• izledim
    • izlemek istiyorum
  • youreads puanı (7.83)
the kids are all right - lisa cholodenko
lezbiyen bir çift olan nic ve jules, yapay döllenme ile çocuk sahibi olmuşlardır, hem de iki kere. çocuklar ergenliğe girdiklerinde gerçek babaları ile tanışmak isterler. paul adındaki donör onların babalarıdır ve çocuklar paul'ü anneleri ile tanıştırmak ister. paul'ün gelmesi aile düzenini değiştirecek ve yepyeni bir aile tanımının yapılmasına yol açacaktır.


  1. ben bu filmi heba edilmiş ciddi bir potansiyel olarak görüyorum. paul'un aileye girişi ile sınava tabii tutulan her ilişki bağı üzerine ayrı ayrı bir film çıkarmış. iki çocuk da çok sağlam karakterler, iyi yazılmış, kurgulanmış ama işlenmemiş.
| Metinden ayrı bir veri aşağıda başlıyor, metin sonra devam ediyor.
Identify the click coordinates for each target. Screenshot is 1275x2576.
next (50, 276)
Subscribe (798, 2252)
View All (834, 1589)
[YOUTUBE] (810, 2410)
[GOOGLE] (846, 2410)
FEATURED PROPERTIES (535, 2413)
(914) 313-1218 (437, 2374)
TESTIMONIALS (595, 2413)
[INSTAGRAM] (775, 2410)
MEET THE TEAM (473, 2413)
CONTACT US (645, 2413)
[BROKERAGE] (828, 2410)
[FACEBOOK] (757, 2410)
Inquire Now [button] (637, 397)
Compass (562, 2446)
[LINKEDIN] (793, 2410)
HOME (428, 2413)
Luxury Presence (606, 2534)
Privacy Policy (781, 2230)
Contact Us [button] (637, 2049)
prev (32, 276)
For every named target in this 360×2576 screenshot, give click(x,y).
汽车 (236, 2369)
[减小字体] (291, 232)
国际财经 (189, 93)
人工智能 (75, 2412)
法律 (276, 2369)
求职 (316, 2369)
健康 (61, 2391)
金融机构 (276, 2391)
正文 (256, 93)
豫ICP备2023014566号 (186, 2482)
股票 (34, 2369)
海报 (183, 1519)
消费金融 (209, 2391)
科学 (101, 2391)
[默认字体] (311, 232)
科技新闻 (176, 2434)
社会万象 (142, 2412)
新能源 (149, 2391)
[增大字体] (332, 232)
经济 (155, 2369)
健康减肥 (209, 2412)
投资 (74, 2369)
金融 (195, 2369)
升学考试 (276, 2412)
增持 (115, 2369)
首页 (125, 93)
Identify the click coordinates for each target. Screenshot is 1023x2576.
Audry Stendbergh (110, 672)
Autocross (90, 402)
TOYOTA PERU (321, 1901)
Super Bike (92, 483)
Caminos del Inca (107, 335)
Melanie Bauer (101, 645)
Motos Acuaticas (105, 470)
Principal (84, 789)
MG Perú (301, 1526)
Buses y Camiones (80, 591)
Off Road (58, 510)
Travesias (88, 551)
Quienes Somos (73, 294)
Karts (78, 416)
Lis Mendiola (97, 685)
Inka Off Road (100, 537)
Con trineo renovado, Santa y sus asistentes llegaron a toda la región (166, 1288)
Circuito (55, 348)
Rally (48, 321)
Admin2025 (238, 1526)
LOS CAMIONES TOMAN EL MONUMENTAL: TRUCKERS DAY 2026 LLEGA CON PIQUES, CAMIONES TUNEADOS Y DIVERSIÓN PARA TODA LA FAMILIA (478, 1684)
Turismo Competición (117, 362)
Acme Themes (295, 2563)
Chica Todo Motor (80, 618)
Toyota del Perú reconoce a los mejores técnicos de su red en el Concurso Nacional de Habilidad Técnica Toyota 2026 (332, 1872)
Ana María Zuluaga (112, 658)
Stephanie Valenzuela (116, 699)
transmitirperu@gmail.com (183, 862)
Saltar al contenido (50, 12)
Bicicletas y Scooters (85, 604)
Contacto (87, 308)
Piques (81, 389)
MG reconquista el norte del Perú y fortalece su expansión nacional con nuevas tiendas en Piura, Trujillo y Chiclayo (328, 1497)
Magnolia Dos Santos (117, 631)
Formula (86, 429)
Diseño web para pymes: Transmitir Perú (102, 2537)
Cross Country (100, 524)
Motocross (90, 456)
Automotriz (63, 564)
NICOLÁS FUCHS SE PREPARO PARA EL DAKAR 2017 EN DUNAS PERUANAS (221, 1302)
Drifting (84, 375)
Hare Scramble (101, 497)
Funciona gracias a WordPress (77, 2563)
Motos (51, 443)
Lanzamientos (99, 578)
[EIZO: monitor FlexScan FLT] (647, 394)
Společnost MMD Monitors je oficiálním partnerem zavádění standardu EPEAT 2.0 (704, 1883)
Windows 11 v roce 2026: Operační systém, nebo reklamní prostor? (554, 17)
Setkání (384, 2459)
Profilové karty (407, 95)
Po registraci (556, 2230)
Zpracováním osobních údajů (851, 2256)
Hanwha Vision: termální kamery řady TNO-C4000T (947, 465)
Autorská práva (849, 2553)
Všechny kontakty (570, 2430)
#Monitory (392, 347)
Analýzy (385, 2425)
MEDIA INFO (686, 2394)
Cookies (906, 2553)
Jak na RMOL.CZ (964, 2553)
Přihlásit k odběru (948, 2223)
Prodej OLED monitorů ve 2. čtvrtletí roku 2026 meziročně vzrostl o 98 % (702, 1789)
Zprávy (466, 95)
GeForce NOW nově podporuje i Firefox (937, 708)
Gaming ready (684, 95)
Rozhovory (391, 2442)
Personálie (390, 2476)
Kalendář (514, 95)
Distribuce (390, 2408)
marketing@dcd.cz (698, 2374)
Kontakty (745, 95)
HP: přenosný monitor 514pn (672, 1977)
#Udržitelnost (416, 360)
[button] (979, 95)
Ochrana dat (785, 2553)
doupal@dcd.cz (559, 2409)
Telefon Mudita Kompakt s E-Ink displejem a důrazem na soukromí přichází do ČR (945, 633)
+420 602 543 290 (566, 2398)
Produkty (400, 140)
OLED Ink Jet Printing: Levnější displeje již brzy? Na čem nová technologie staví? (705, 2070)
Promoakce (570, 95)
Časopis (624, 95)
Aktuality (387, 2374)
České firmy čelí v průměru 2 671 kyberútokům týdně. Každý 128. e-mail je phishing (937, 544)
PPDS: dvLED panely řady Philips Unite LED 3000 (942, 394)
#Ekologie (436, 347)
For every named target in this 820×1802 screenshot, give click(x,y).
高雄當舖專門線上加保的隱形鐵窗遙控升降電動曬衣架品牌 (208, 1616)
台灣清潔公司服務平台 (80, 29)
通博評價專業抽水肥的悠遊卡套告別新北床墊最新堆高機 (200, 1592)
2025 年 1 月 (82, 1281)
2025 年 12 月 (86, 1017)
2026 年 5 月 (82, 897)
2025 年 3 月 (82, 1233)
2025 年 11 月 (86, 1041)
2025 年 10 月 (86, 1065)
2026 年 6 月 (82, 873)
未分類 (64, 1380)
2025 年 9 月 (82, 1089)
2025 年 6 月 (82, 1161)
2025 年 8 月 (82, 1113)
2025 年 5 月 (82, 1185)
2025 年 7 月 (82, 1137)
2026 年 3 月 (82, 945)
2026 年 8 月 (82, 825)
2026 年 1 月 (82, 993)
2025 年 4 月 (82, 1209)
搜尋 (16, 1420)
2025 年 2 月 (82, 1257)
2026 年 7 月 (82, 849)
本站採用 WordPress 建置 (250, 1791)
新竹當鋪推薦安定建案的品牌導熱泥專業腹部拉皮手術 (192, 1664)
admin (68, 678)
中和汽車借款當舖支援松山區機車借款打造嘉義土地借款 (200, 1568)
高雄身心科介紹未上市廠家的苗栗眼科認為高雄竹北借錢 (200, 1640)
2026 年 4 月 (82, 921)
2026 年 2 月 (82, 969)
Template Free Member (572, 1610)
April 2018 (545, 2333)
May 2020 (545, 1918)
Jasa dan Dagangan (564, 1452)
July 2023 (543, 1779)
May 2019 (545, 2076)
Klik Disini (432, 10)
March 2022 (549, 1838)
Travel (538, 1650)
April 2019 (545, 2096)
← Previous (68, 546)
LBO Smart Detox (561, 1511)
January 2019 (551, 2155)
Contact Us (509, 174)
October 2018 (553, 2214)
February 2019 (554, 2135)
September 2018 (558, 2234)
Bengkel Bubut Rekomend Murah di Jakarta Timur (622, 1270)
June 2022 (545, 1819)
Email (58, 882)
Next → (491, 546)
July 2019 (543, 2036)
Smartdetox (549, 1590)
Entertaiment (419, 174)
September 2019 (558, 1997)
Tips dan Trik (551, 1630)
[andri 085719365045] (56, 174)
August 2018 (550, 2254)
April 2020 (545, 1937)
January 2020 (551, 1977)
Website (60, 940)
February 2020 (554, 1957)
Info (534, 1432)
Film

    böyle bir yarım kalmışlık var.
  2. son zamanlarda en sevdiğim hollywood filmi bu oldu. konusu zaten ilgi çekici. bu sayede hem altın küre hem de oscar adaylığı almış senaryo dalında. ama ben okuduğum yorumların aksine işlenişi de başarılı buldum. lezbiyen bir çift, zamanında aynı donörün spermini kullanarak çocuk sahibi oluyor. biri kız biri erkek iki çocuktan küçük olanı iki anne ile büyümüş olmaktan sıkılmış olacak ki kendisinden yaşça büyük kız kardeşini ikna edip ondan babalarının kim olduğunu öğrenmesini istiyor. abla 18’ i doldurup artık reşit bir birey olduğundan bunu yapabilir. gereksiz bir detay olsa da aklıma geldiği için yazıyorum, ablanın 18’ i doldurur doldurmaz erkek kardeşin babalarını bulmak istemesi önceden beri erkek kardeşte böyle bir arayış olduğu izlenimi uyandırdı bende. iki anne ve bir abla tarafından büyütülmüş ve sanırım kendi dilinden, fizyolojisinden anlayacak birinin ihtiyacı içerisinde. şimdi bu tezimi destekleyen detaya geliyorum. bu çocuk muhtemelen ilk gördüğü erkekle arkadaş olmuş. arkadaşı tam bir moron. zaten ailesi de bu arkadaşlığa karşı ancak ergen irimiz şiddetle arkadaşını savunuyor ta ki babasıyla tanışıp arkadaşının ne kadar gerzek biri olduğunu görene kadar. baba hayatına girdiği anda ilk sorunda herkese karşı savunduğu o gerzek arkadaşa yol veriyor.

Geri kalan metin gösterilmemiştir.